Losing Anton Volchenkov. Though, like Spezza, it doesn’t appear to be a worrisome injury, concussions can be tricky things, and when you look as how the Philadelphia Flyers have been stricken with concussion problems this season, it does scare you a little bit. I’ve talked about how much I’ve liked the game of the “A-Train” since he was moved back over to his natural left side, and so it’s a shame he’ll be out for a while. The last thing this team needed was another name to add to the bruised and battered list.

Andrej Meszaros’ hit on Sidney Crosby. I’d like to think it wasn’t an intentional clip, but that wasn’t pretty, and not the kind of thing a rookie should be doing if he’s trying to make a good impression on the league.

THE OPPOSITION:

Pittsburgh was killed by the same thing they have been all season long: bad penalties. When you take the most penalties in the NHL and you have the worst penalty killing in the entire league, you’re pretty much asking for trouble.

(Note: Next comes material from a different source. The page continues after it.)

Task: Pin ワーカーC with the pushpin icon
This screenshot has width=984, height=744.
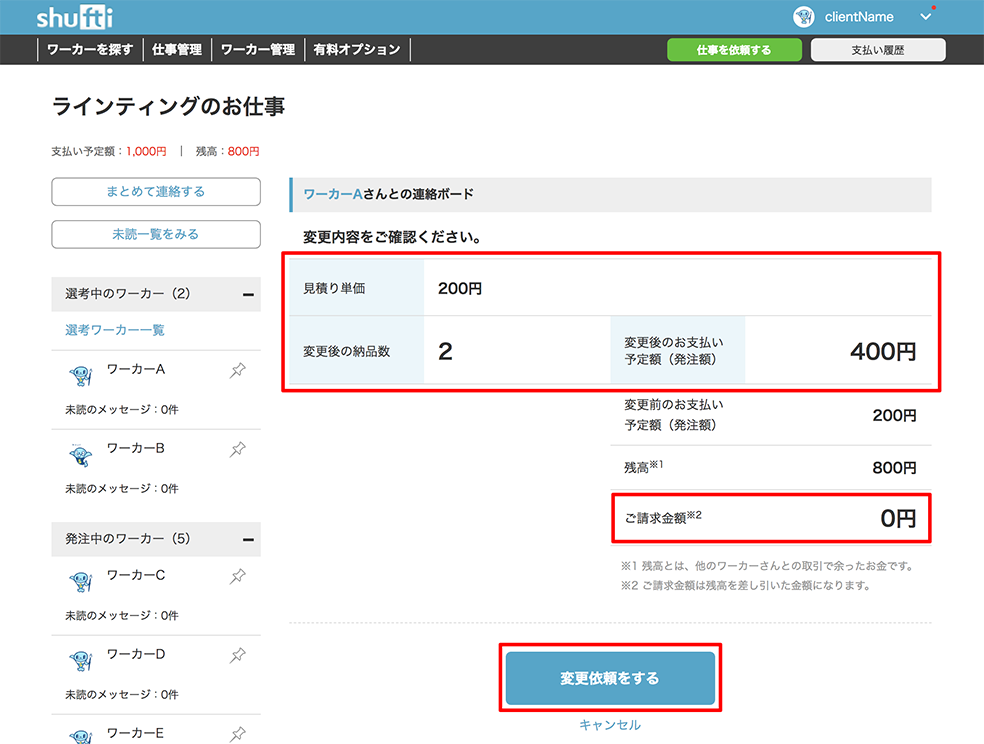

When you then pit that team against one of the better powerplays in the league, it’s a wrap.

On this night, they gave Ottawa 11 powerplay opportunities, and so they never had a chance.

This isn’t to suggest there weren’t some positives to take out of the game. For the sake of Pens fans everywhere, I’ll list some:
- Sebastien Caron was solid in nets and looks to be someone who they can put in when the workload becomes too much for Marc-Andre Fleury
- Konstantin Kolstov impressed me for the second game in a row. He’s very creative with the puck. Give him some guys of skill to play with and you might have a real special player.
- Ryan Malone played like the kid with all that talent everyone says he is. He had the kind of game that made me with the Sens did get him at the deadline like all the rumors indicated they would
- Colby Armstrong already is a player.
- Their young defence weren’t significantly overmatched by the Ottawa forwards

On the downside, their veterans continued to struggle, and appear to be deadweight holding this team down. They need to find a way to rid themselves of Sergei Gonchar ASAP.

UP NEXT:

A small break, which based on this team’s injuries is a good thing. Hopefully, by the time this big weekend comes up, both Jason Spezza and Anton Volchenkov will be game ready. I’m crossing my fingers about Mike Fisher, but that doesn’t seem likely. And at this point, I’ve thrown my hands up regarding Dominik Hasek. Part of me is pretending like he’s out for the year so that when he comes back, whenever he decides to (no rush Dominik, it’s not as if any important games are coming up), I’ll be pleasantly surprised.

2 Comments:

At 6:23 AM, Anonymous Duff said...

Things would have been alot different had Emery struggled.This is also a good sign for next year.

 
At 11:01 AM, Anonymous KevinP said...

And seven points up on the Sabres. Wasn't it just Saturday that we were playing you guys for first place?